>>>

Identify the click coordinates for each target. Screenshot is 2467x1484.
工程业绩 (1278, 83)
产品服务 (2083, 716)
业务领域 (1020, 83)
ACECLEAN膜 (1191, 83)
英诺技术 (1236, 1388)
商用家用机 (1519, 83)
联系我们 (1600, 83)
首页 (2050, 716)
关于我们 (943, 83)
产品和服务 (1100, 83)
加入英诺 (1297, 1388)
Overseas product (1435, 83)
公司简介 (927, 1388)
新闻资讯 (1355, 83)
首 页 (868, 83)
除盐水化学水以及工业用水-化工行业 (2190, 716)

<<<
>>>

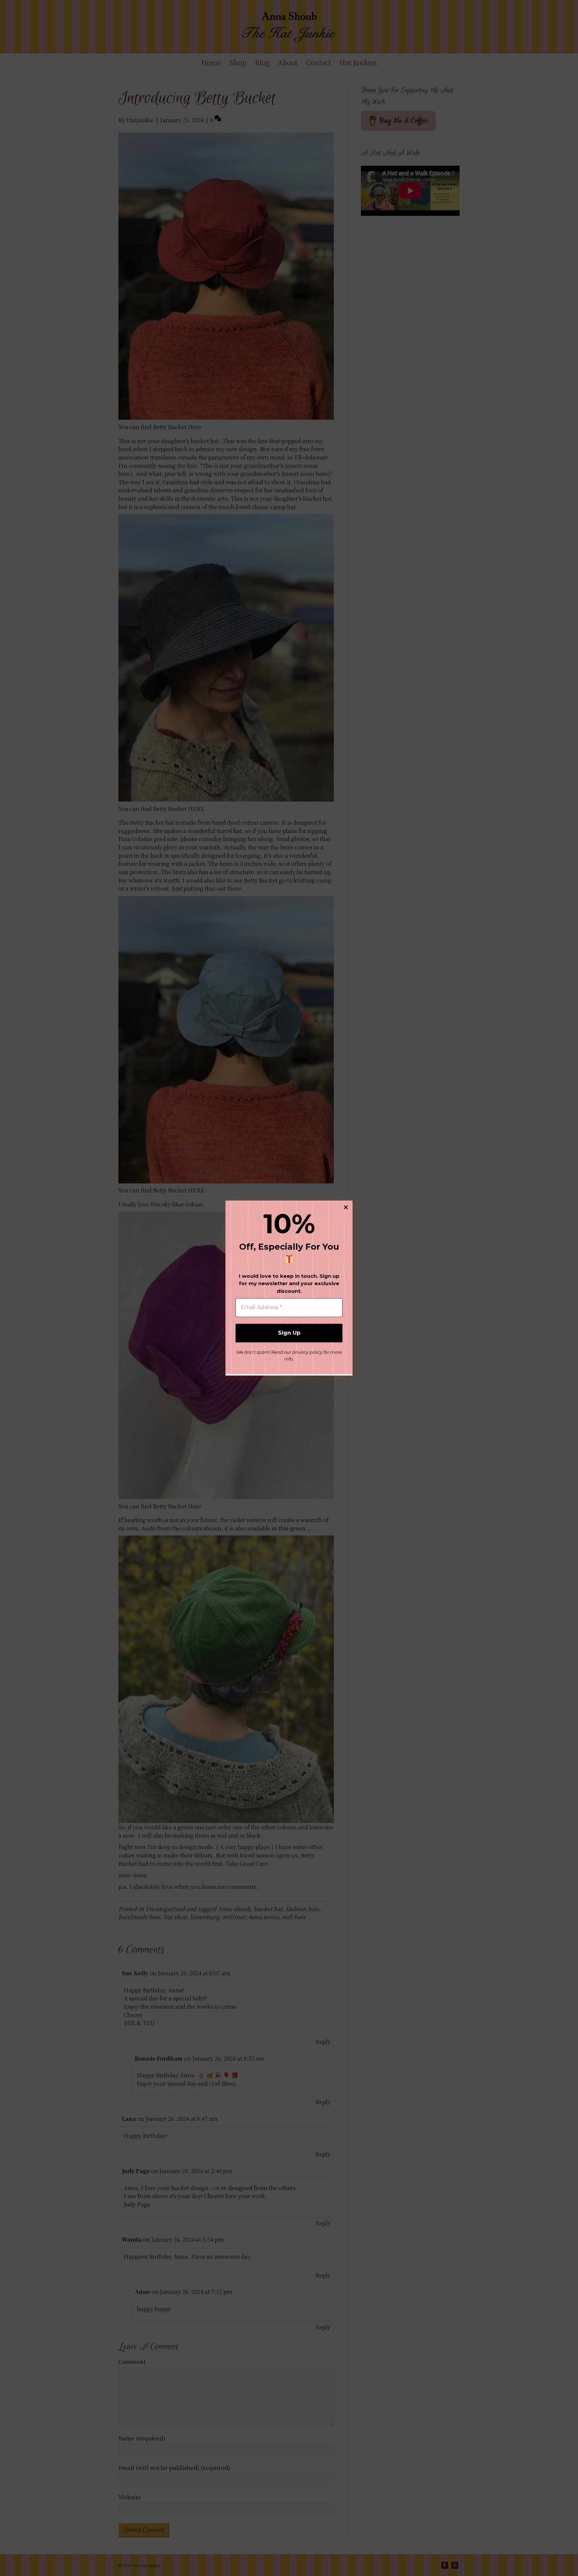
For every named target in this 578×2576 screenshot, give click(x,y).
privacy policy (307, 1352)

<<<
>>>

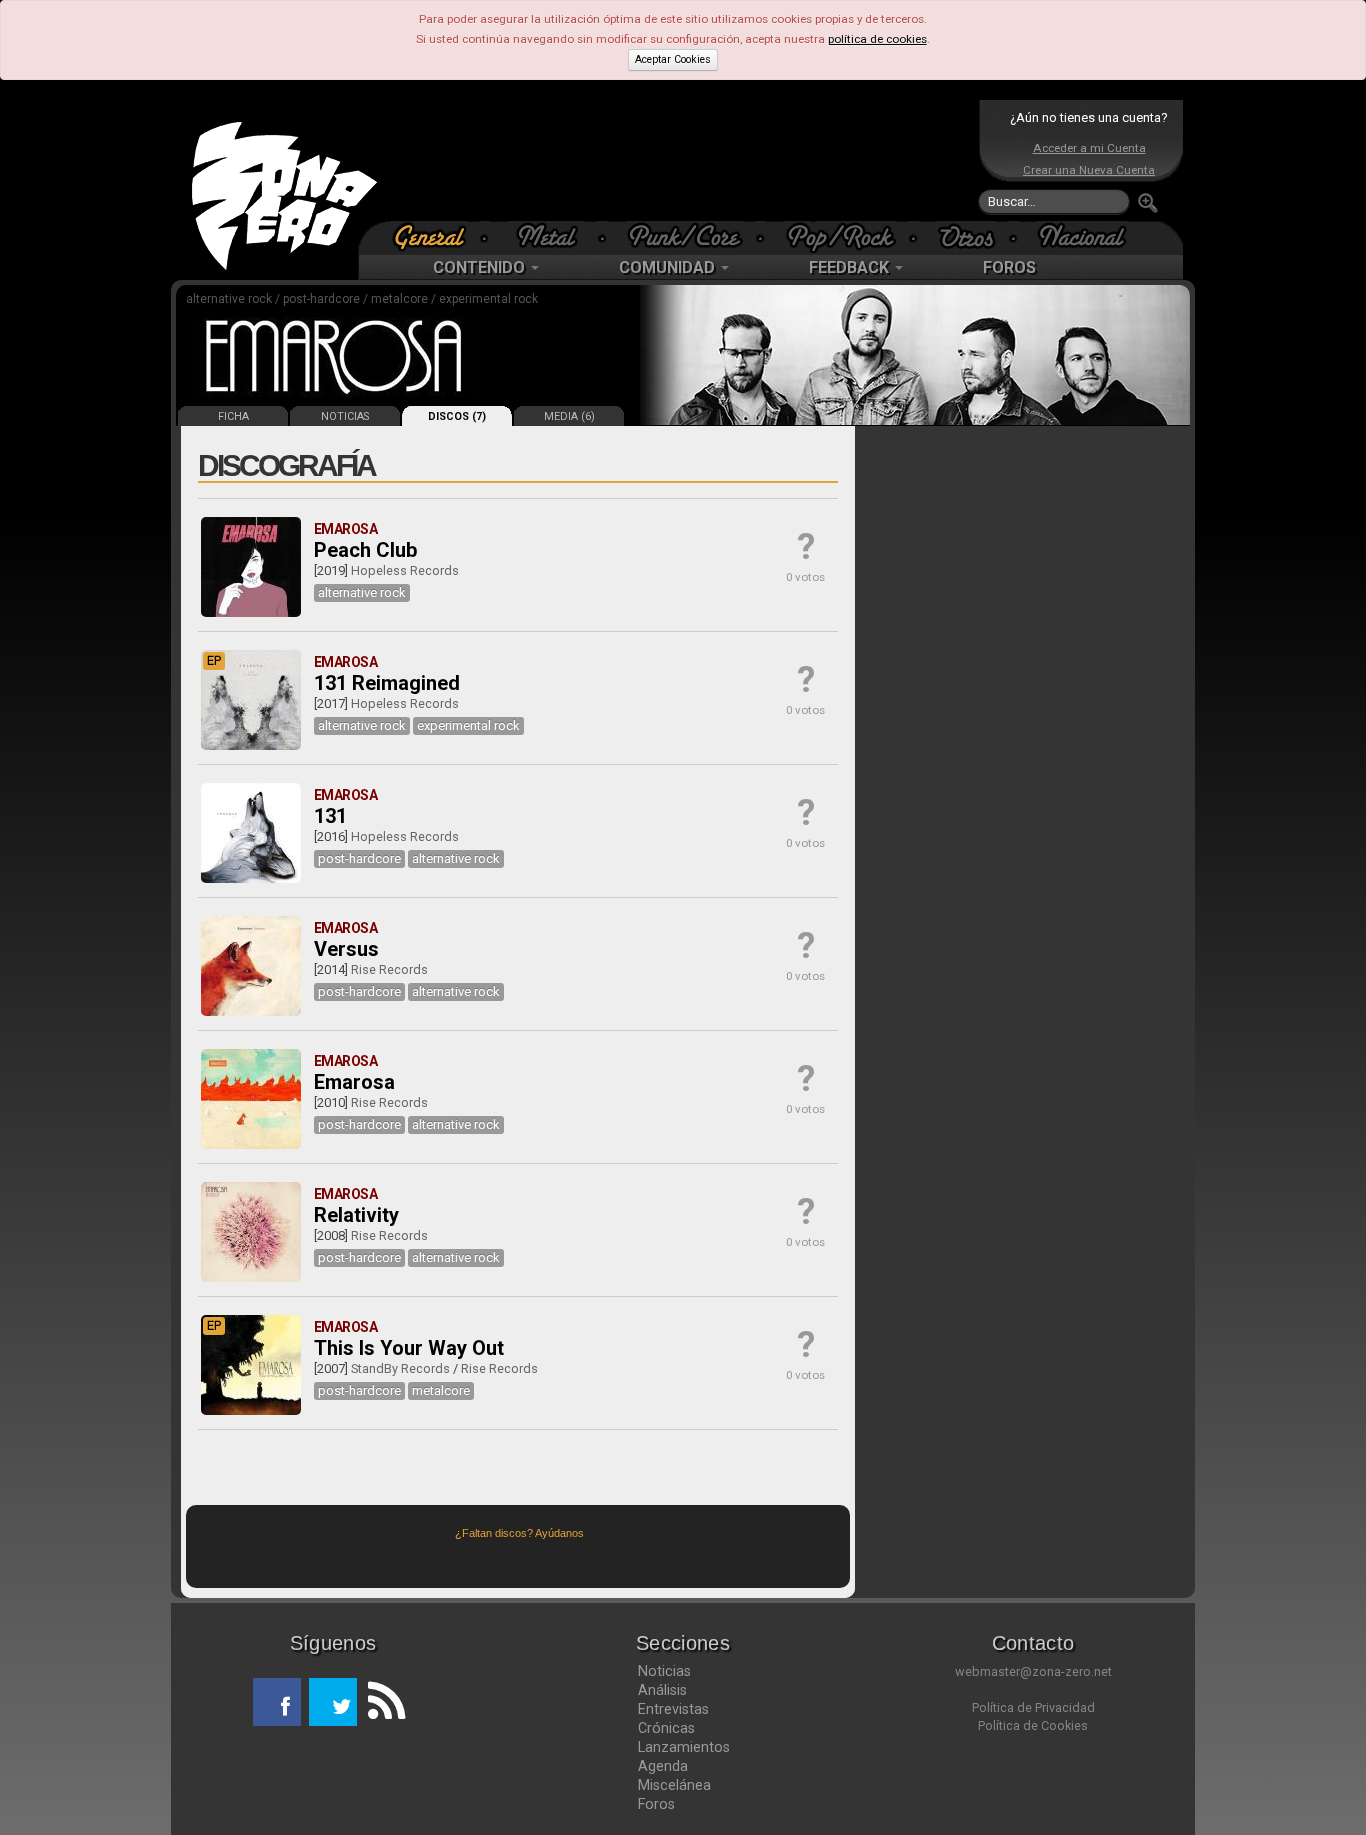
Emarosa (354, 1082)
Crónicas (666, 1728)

<<<

* _Exercise aim_
A single number is required: the count of lines in the data that contain the string "click".

* _Expected output_
2